There is actually a type of claim known as a “Third Party Over Action” in which an injured employee, who after collecting under his/her employer’s Workers’ Compensation policy, can sue a third party for contributing to the employee’s injury. And then, provided that there is some type of written agreement between the third party and the injured party’s employer, the liability for the accident is passed back to the employer.
The catch is that the written agreement between the two parties must be in place prior to the accident.
Workers’ Compensation coverage was initially designed to be the sole remedy in case of on the job injuries. However, that was before Labor Laws 240 & 241 were reenacted. Labor Law 240 is the New York Scaffold Law and Labor Law 241 is New York Construction Labor Laws.
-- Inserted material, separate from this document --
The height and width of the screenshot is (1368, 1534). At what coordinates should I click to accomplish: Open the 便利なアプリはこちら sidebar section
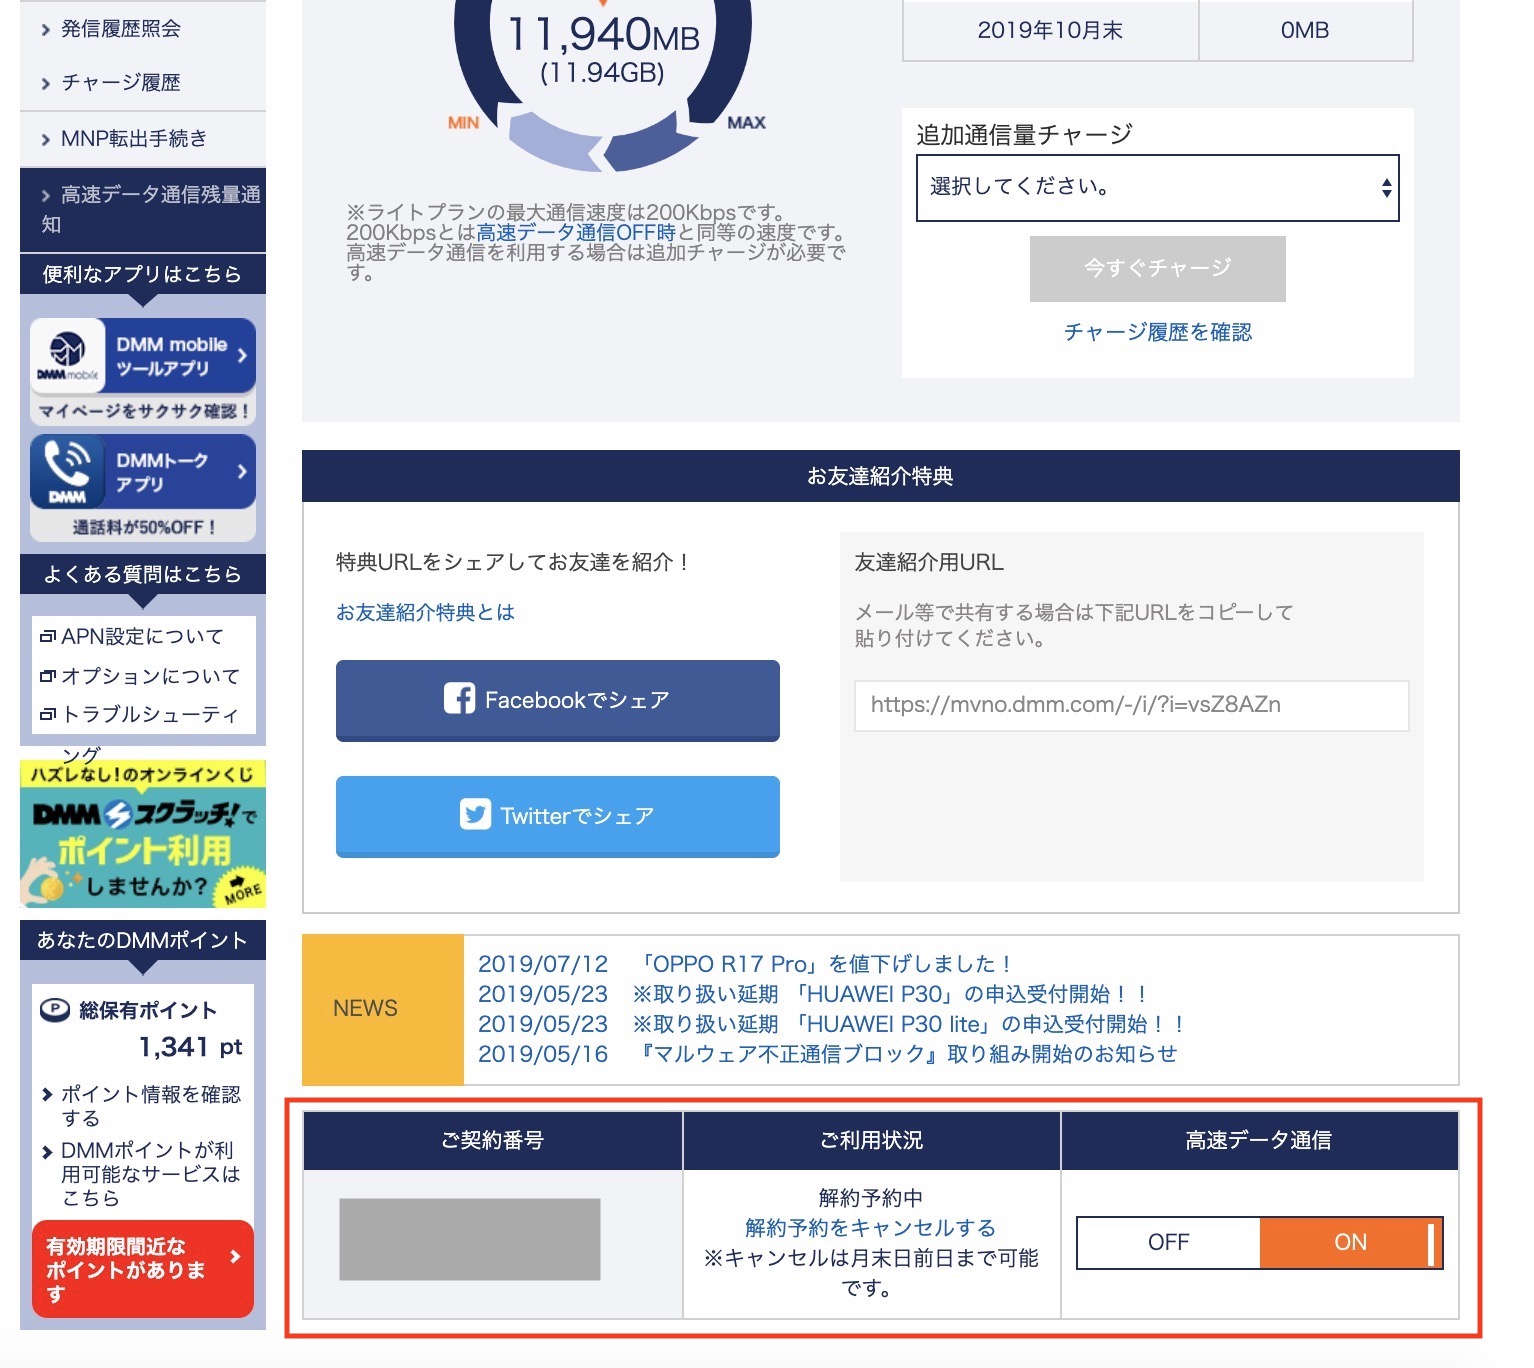(142, 273)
The statutes impose “Strict Liability” on General Contractors and on Building Owners when workers are injured as the result of a fall from a height. Therefore, even if the contractor is only 1% at fault for the employee’s injury and the worker is 99% at fault, the general contractor or building owner becomes entirely liability for the damages incurred by the workers.
There are only two defenses to Labor Law 240 actions and they imply that if the injured worker’s injuries are (1) solely the result of his/her failure to follow basic construction site safety rules and/or (2) failure to use safety equipment. If it could be proven that the injured worker was culpable in either of these areas, he/she would undoubtedly find it very difficult to prevail in a lawsuit.